No podía más, y ocultó su
llanto entra las manos. Entre sollozos, acertó a formular la
pregunta correcta a la pequeña.
—¿Vienes a traerme otra
pesadilla? ¿Es eso? ¿Vienes a traerme otro sueño horrible, como
haces todas las noches?
—No, esta noche no, mortal.
Esta noche no te traigo una pesadilla. Te traigo otro tipo de sueño.

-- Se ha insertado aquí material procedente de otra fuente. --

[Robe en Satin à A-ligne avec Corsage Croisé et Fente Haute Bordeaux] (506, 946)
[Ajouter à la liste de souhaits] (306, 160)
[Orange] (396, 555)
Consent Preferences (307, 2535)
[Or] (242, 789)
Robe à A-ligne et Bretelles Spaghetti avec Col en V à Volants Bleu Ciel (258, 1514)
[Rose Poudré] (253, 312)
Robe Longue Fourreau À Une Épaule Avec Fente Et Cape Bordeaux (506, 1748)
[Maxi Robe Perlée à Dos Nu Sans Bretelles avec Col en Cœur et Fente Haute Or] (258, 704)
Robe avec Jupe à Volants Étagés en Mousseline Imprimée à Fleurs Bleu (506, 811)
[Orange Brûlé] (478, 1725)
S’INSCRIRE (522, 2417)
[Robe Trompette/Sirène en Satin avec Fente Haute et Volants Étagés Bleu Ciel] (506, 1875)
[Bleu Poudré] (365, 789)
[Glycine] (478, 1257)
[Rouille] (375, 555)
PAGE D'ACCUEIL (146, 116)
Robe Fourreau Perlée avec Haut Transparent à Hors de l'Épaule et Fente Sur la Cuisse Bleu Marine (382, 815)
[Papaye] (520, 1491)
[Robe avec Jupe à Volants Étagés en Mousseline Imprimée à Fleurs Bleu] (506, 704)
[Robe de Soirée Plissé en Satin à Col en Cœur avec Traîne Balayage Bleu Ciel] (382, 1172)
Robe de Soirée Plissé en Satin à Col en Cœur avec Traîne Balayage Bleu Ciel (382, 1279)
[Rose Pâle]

Esta noche soñarás con ella, mortal, con la chica de tu foto. Verás
su rostro, escucharás su voz, olerás su perfume y acariciarás su
piel. Saborearás la dulzura de sus labios y la volverás a tener
acostada a tu lado, en esta misma cama tuya. Le dirás que la
quieres, y ella te dirá lo mismo. Y, cuando intentes abrazarla,
despertarás. Para entonces el sol ya habrá salido y yo me habré
marchado. Volverás a estar tú solo. No habrá nadie en tu cama. Y
solo quedará la foto del recuerdo sobre tu mesilla de noche.
—¿Por qué me haces esto...?
—Yo no te hago nada, tan solo
reparto los sueños.
La niña se acomodó en una
esquina, mientras el cansancio del llanto fue sumiendo al chico en
las profundidades oscuras que hay detrás de los párpados. Fue
perdiendo la conciencia de sí mismo y comenzó a soñar. La imagen
de la chica de la foto cobró vida en su ensoñación. Él, dormido,
comenzó a sonreír. La niña, llamada Pesadilla, vigilaba desde la
esquina, con sus ojos verdes brillando en la oscuridad.
Esa noche había repartido un sueño dulce. Sin embargo, la
verdadera pesadilla comenzaría al despertar.